Jordi Doce y Santiago Auserón
Si el poeta tiene imaginación, lee a los mejores para aprender de sus errores, invierte su energía creativa en versos sostenibles y practica una autocrítica suicida, la poesía sale sola. En teoría, poetas somos todos.Decía Böhr que cuando llegamos a los átomos, sólo podemos usar el lenguaje como en poesía. A derribar muros de la vergüenza entre ciencia y literatura (como si no fueran ambas arte, como si no fuera todo ficción) dedicó Raymond Queneau (1903-1976) su iniciativa Oulipo, Ouvroir de littérature potentielle, con un generoso manifiesto: "Llamamos literatura potencial a la búsqueda de formas y estructuras nuevas que podrán ser utilizadas por los escritores como mejor les parezca". Como las vanguardias le resultaban demasiado conservadoras y en general anodinas, Queneau adoptó los modos de un punk erudito y mezcló las aliteraciones con los algoritmos, a ver qué pasaba. Y lo que pasó fue un código original, una libertad radical, la entrada de la poesía en un universo relativo. Tributo al Queneau más revolucionario, Cien mil millones de poemas es una metáfora, no porque la cifra sea matemáticamente imposible, sino porque el sentido común no nos da para tantos ceros. Uno solo hay en la nómina de poetas (diez) que generan ese número impensable de sonetos: Jordi Doce, Rafael Reig, Fernando Aramburu, Francisco Javier Irazoki, Santiago Auserón, Pilar Adón, Javier Azpeitia, Marta Agudo, Julieta Valero y Vicente Molina Foix. Cada poeta escribe un soneto. (El mejor, el de Auserón.)

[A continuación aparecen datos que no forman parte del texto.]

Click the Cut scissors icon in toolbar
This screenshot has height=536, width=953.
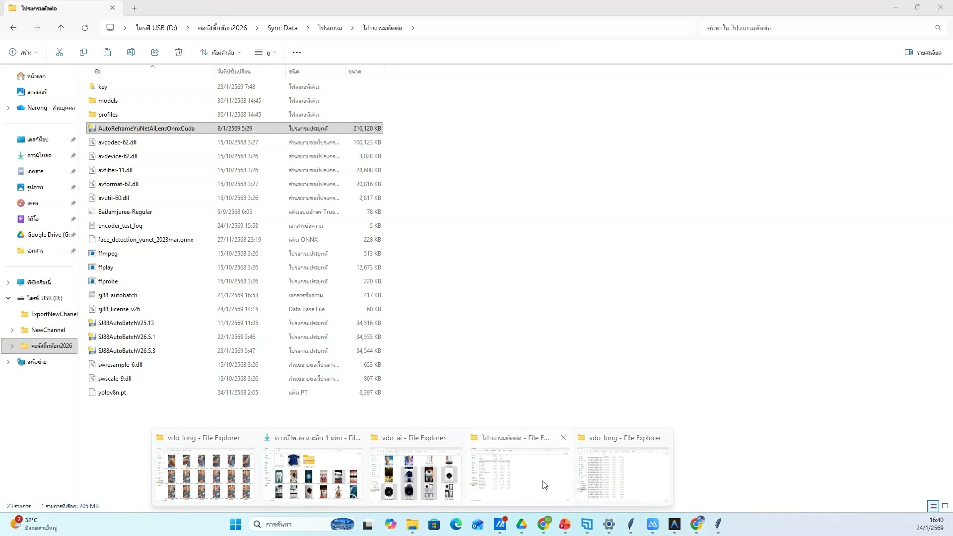coord(60,52)
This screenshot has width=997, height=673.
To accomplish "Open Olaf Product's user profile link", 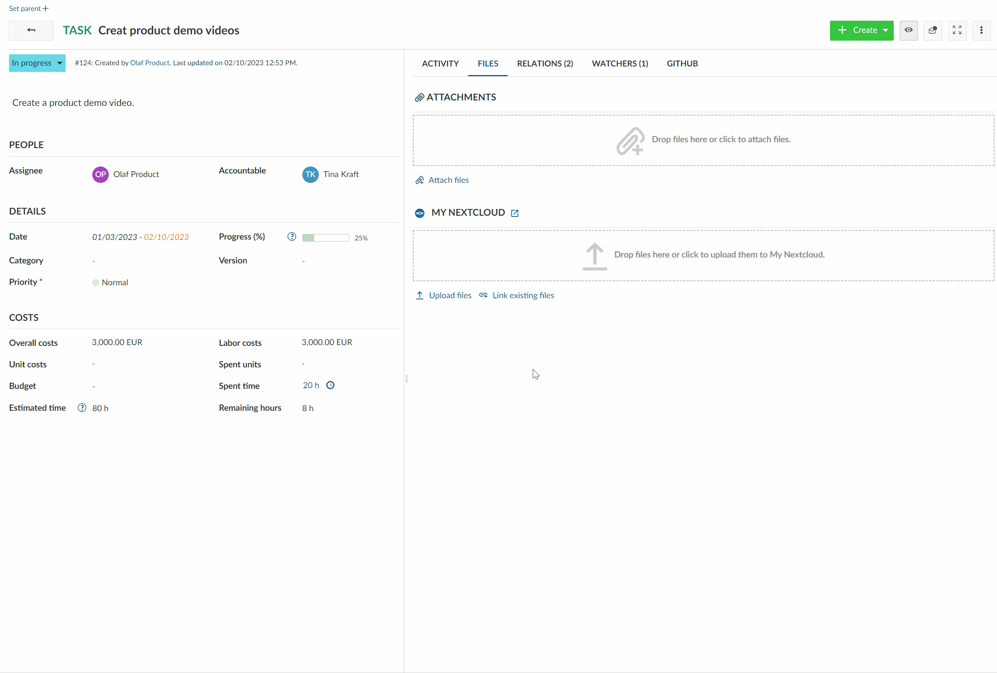I will 150,63.
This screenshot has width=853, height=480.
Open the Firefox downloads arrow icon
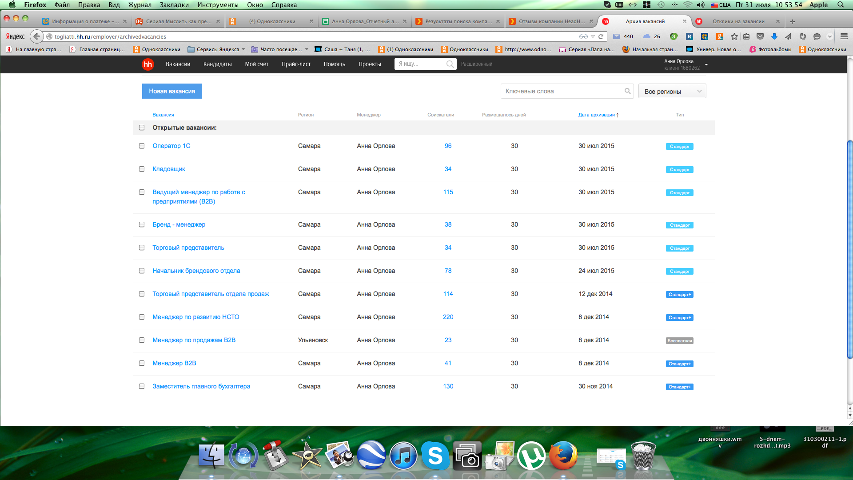[774, 36]
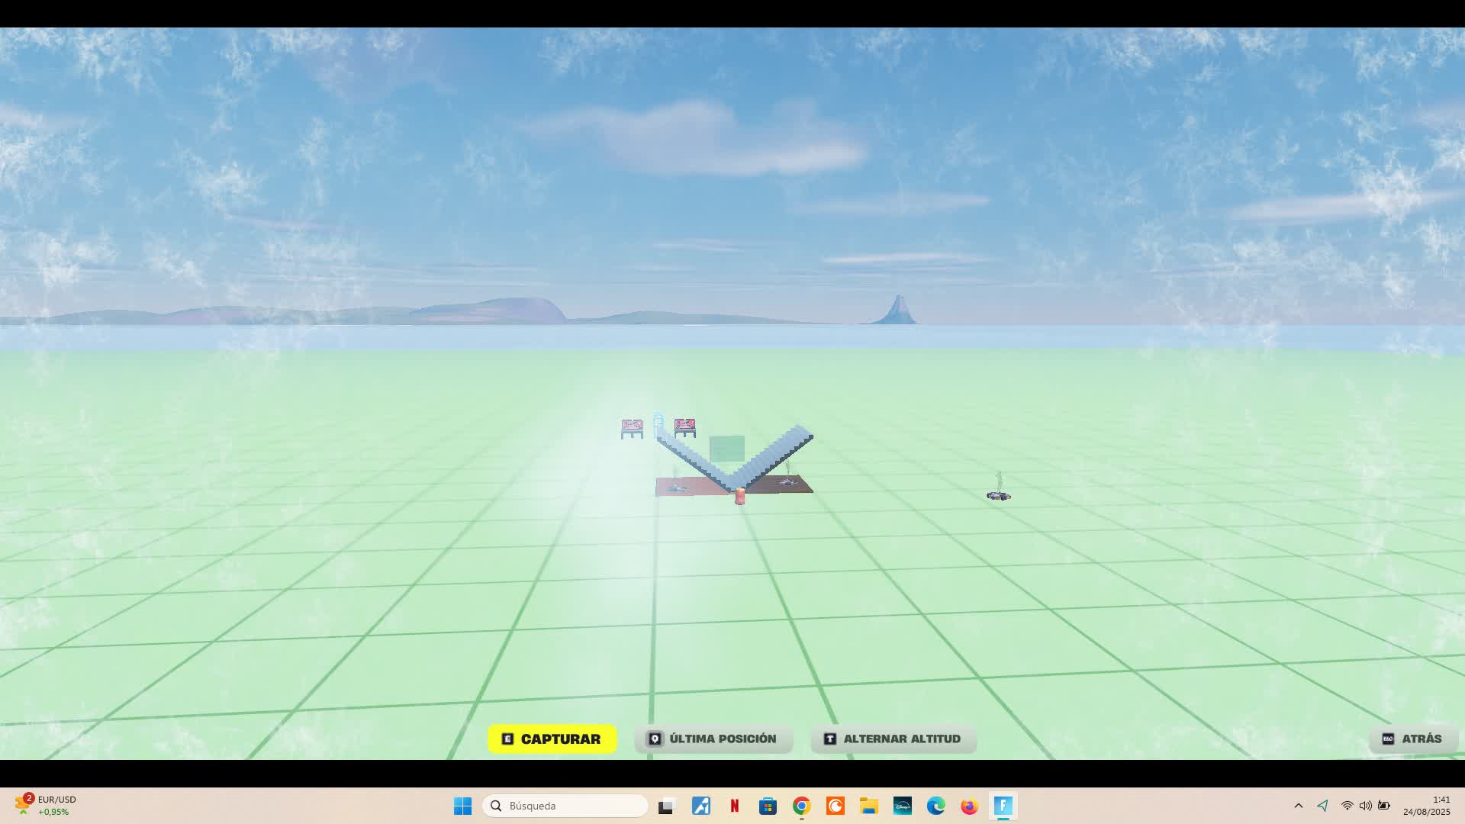Screen dimensions: 1465x824
Task: Open the volume speaker tray icon
Action: [x=1365, y=806]
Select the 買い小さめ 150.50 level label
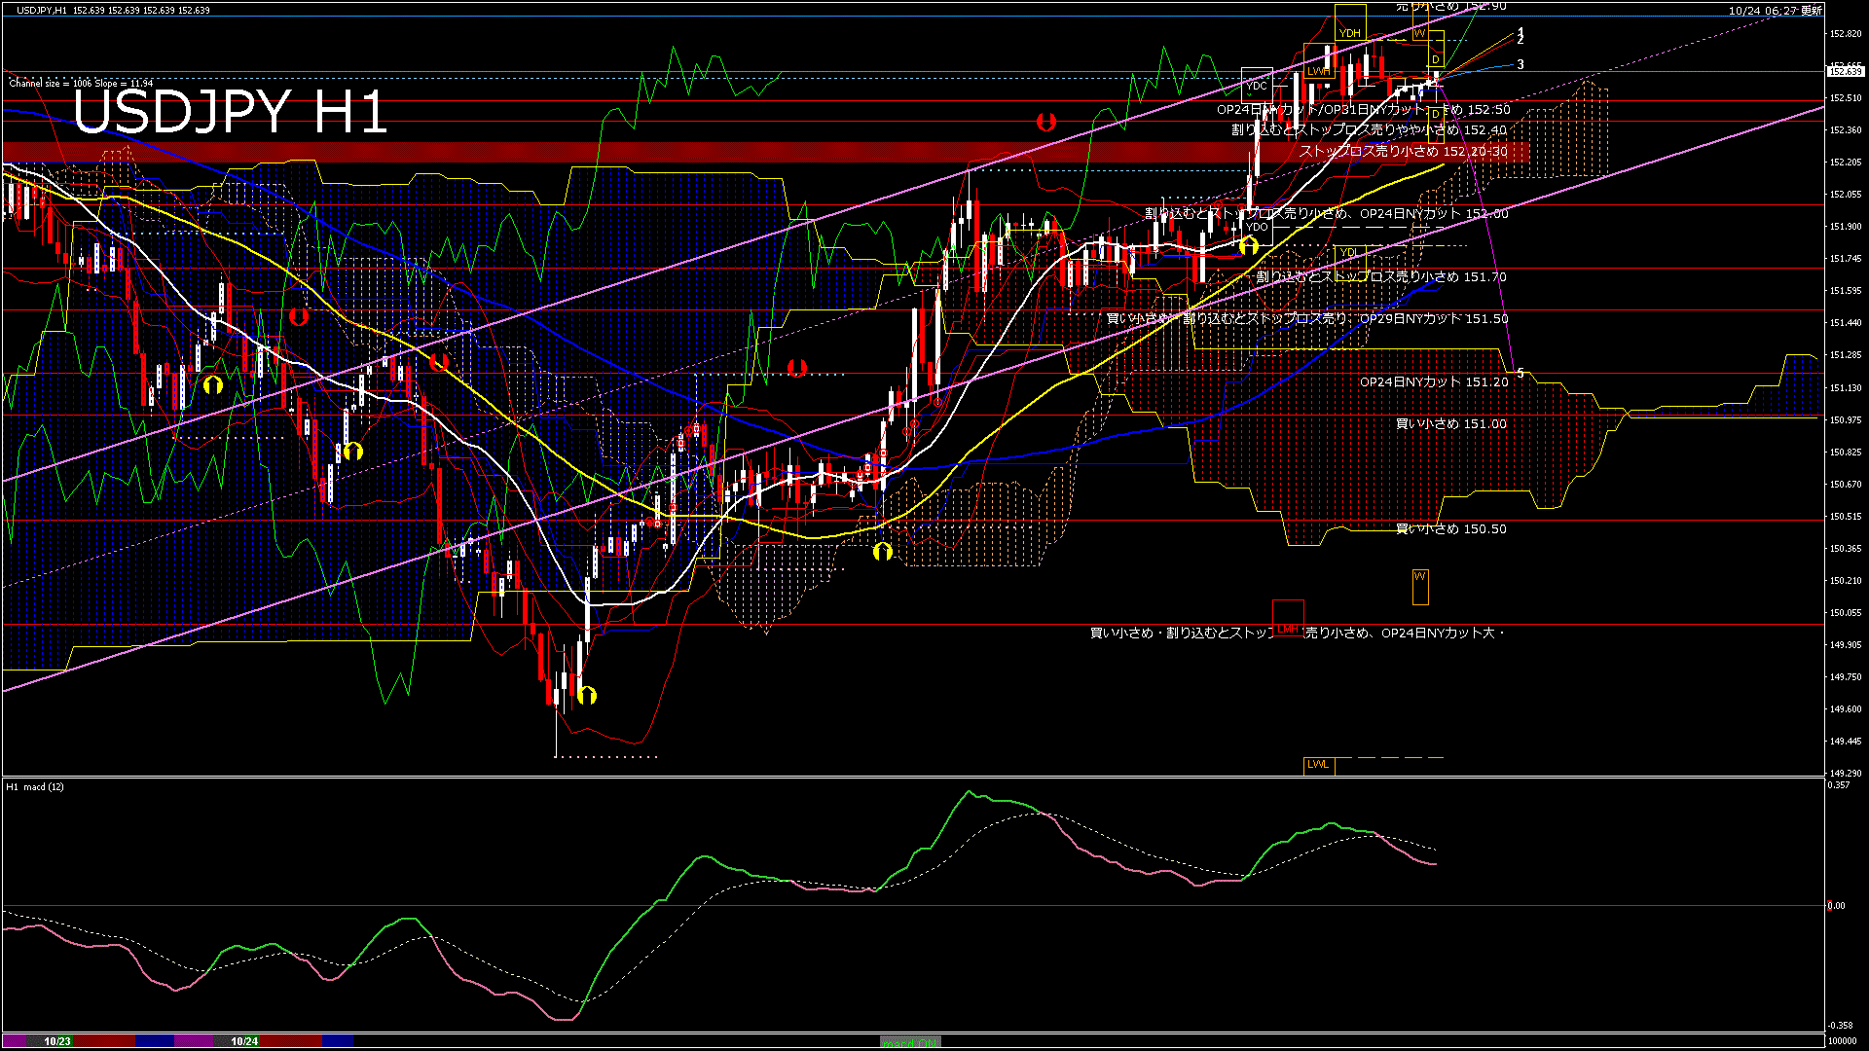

Cada soneto tiene catorce versos. Cada verso rima con sus pares en los otros nueve sonetos. Vienen recortados, son intercambiables. Generan diez elevado a la decimocuarta potencia. Puede que te interesen el primero de Adón, el segundo de Agudo, el tercero de Azpeitia y de Aramburu te enamores del octavo. He aquí tu primer cuarteto personal: "Llega el común hastío con manto de guerrero/ La sangre se detiene como fugaz bobina/ La sangre riega el torso la luz ríe y declina/ Tumbada soledad de viejo prisionero". Sigamos: "Hay música de lobo en las calles de enero (Doce)/ La lluvia horada en mí, me envuelve la neblina (Aramburu)/ Todavía excitada mi memoria imagina (Azpeitia)/ La lágrima perdida dentro de un aguacero (Reig)/ Lleva el río destellos de moneda corriente (Auserón)/ Caído entre mis huesos mastico mi presencia (Aramburu)/ Como el ritmo del mar, contrario al continente (Agudo)/ El sol se arroja al mar hastiado de su ciencia (Auserón)/ La guadaña le alarga la figura esplendente (Azpeitia)/ Implacable y sediento, el letargo es su esencia (Adón)". Con anáfora y todo. Semánticamente impecable. La rima, sin peros. Catorce alejandrinos de cuatro mentes distintas que bajo tu batuta se mecen armónicos y comunican un mensaje nuevo. Tu cuarteto de soneto suena a cuarteto de cuerda.
Un aparente azar gobierna las casi infinitas combinaciones de Cien mil millones de poemas. Y sin embargo, cada decisión que tomamos al seleccionar versos para crear mundos responde a argumentos que en ocasiones sólo nosotros conocemos: una palabra hipnótica, una imagen que nos despierta la memoria, un je ne sais quoi que apela a nuestro instinto poético ("El incendio final que da nombre a Occidente", Auserón). Incluso cuando los versos vienen prefabricados, la poesía no sale sola. Cuesta construir sentidos propios a partir de los significados que otros nos procuran. Técnicas supuestamente aleatorias como el collage postdadaísta de Burroughs o la escritura automática del surrealismo de Bretón son experimentos condenados a la impostura, sencillamente porque los seres humanos no soportamos la casualidad: de todo esperamos que quiera decir algo. Invención de la guerra contra la univocidad del verso, Cien mil millones de poemas son muchos, pero nos siguen pareciendo pocos. En la práctica, poetas somos todos. Poesía customizable para una individualidad feroz.
(Recomendamos abrir este libro exclusivamente los fines de semana y en vacaciones. Es adictivo y por tanto seriamente perjudicial para la productividad laboral. Como Internet, pero entre tapas.)